A Copa do Mundo de 2026 já está próxima, e traz consigo um grande alerta: uma epidemia de sarampo chegou aos países-sede do maior evento esportivo do mundo. Segundo dados da Organização Pan-Americana da Saúde (Opas), escritório regional da Organização Mundial da Saúde (OMS), Estados Unidos, México e Canadá concentram mais de 70% dos casos de sarampo nas Américas. Com o aumento do fluxo de viajantes até esses países nesse período, são necessárias medidas para evitar a circulação do vírus causador da doença.
Atenção redobrada
Uma pessoa infectada com sarampo pode contaminar até outras 18, colocando ambientes como arquibancadas, aeroportos e pontos turísticos no radar das autoridades sanitárias. Em 2026, o Canadá perdeu o certificado de país livre do sarampo, enquanto Estados Unidos e México também registram transmissão em curso.

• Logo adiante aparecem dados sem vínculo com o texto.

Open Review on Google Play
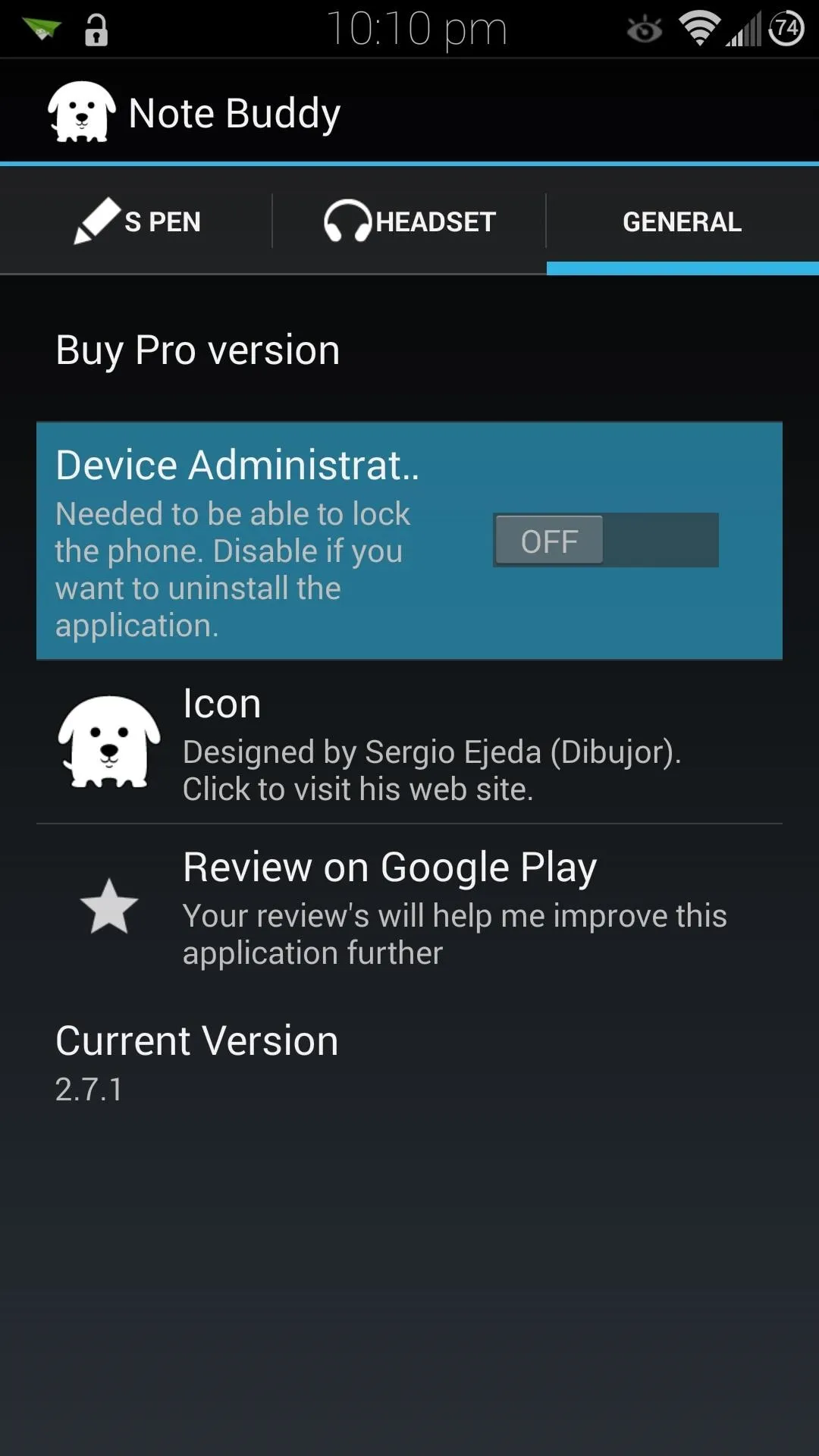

Mesmo com o Brasil fora das estatísticas de risco, o cuidado ainda é necessário. Por isso, as coberturas vacinais são importantíssimas para prevenir a proliferação da doença. A recomendação do Ministério da Saúde para aqueles que vão acompanhar a Copa de perto é tomar a dose pelo menos 15 dias antes do embarque, prazo necessário para que o organismo produza a resposta imunológica adequada.
Sintomas do sarampo
Dentre os sintomas que costumam se manifestar com a chegada do sarampo estão manchas vermelhas pelo corpo e febre acima de 38,5°C. Esses sintomas podem vir acompanhados de tosse seca, irritação nos olhos (conjuntivite), nariz escorrendo ou entupido e mal-estar intenso.
Se começarem a surgir manchas vermelhas no rosto e atrás das orelhas, que depois se espalham pelo restante do corpo do paciente, já é um sinal de alerta, principalmente se a febre persistir após o aparecimento das manchas. O sarampo não possui tratamento específico, já que os medicamentos servem apenas para reduzir o desconforto causado pelos sintomas e não para resolver o quadro.